→ **Required action 1**:
In the text on soy farming in the Brazilian Amazon, how many satellite images did the field teams use for the environmental assessment?
→ **Required action 2**:
Please carry the text on soy farming in the Brazilian Amazon forward from its last sentence.

→ **Supplied passage**:
▶
In a region of the Brazilian Amazon known for its lush rainforest, spectacular white-sand river beaches, and pink dolphins, large-scale farming threatens biological diversity. In response to this threat, The Nature Conservancy is working with with soy farmers on an initiative that has the potential to conserve nearly 1.2 million acres of this important tropical forest.
Verifying Environmental Protection
In the initial phase of the project which began in 2004, four field teams comprised of Conservancy staff and partners utilized 108 satellite images and field visits with 300 small-, medium- and large-scale soy farmers to complete an environmental assessment that lays the groundwork for this initiative that will verify that soy has been cultivated in an environmentally sensitive way. Utilizing this assessment, they began a pilot project for environmental compliance with the goal of slowing rainforest conversion caused by large-scale farming.
◀
→ **Provided data**:
▶
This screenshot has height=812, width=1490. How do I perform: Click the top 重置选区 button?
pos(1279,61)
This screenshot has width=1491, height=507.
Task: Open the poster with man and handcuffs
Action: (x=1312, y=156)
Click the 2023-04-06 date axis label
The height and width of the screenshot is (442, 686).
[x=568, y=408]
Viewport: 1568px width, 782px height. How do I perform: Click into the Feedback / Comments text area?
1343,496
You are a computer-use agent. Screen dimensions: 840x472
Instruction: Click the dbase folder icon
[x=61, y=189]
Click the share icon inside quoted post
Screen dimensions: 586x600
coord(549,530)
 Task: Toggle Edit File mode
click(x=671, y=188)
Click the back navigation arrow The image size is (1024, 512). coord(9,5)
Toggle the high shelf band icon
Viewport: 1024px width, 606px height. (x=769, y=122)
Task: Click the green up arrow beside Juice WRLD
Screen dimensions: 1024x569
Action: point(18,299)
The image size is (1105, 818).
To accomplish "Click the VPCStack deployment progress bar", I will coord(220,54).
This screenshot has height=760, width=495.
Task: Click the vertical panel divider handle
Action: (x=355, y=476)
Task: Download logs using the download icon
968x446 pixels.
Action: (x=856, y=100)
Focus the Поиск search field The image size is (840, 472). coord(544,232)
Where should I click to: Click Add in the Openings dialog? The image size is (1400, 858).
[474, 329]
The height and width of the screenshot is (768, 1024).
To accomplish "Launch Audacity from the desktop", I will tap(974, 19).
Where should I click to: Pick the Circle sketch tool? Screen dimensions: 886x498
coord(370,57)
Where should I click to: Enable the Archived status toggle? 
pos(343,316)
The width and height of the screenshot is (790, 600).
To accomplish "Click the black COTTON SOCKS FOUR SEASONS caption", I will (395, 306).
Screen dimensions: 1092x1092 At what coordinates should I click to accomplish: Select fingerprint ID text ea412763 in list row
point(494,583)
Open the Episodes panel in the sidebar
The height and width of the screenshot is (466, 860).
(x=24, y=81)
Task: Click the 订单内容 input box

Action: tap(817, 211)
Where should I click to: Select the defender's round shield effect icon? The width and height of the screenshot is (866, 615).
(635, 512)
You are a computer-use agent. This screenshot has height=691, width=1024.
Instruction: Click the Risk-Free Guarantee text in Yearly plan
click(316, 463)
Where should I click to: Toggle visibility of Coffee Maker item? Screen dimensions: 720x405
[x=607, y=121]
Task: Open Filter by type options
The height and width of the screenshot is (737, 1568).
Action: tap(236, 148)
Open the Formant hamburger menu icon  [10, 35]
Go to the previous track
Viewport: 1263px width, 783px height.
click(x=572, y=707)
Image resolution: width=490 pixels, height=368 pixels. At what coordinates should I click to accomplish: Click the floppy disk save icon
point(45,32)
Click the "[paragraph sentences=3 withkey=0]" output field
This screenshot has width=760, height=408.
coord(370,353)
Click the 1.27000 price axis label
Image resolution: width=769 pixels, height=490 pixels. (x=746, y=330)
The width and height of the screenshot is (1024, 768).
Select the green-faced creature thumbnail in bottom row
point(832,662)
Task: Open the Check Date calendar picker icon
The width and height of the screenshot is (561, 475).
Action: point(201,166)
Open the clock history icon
◀
→ **Answer area 1**:
108

→ **Answer area 2**:
Moving Sustainable Farming Forward
The pilot project evolved from working originally with 25 farmers to now encompass 210 farmers with the objective of helping them develop eco-friendly practices that abide with Brazilian environmental legislation. To move the initiative forward, the Conservancy and its partner have:
- Hosted a three-day workshop to help provide technical assistance to producers involved on the restoration of degraded areas.
- Continued to provide technical assistance to farmers to help them come into compliance with environmental legislation.
- In the coming months, the Conservancy will also update the assessment that was conducted in 2005 to have an up-to-date portrait of all producers in the region, especially those who recently entered into the project.
This initiative is a step forward in promoting environmentally and socially-conscious agricultural practices that help protect valuable Amazon forest habitat.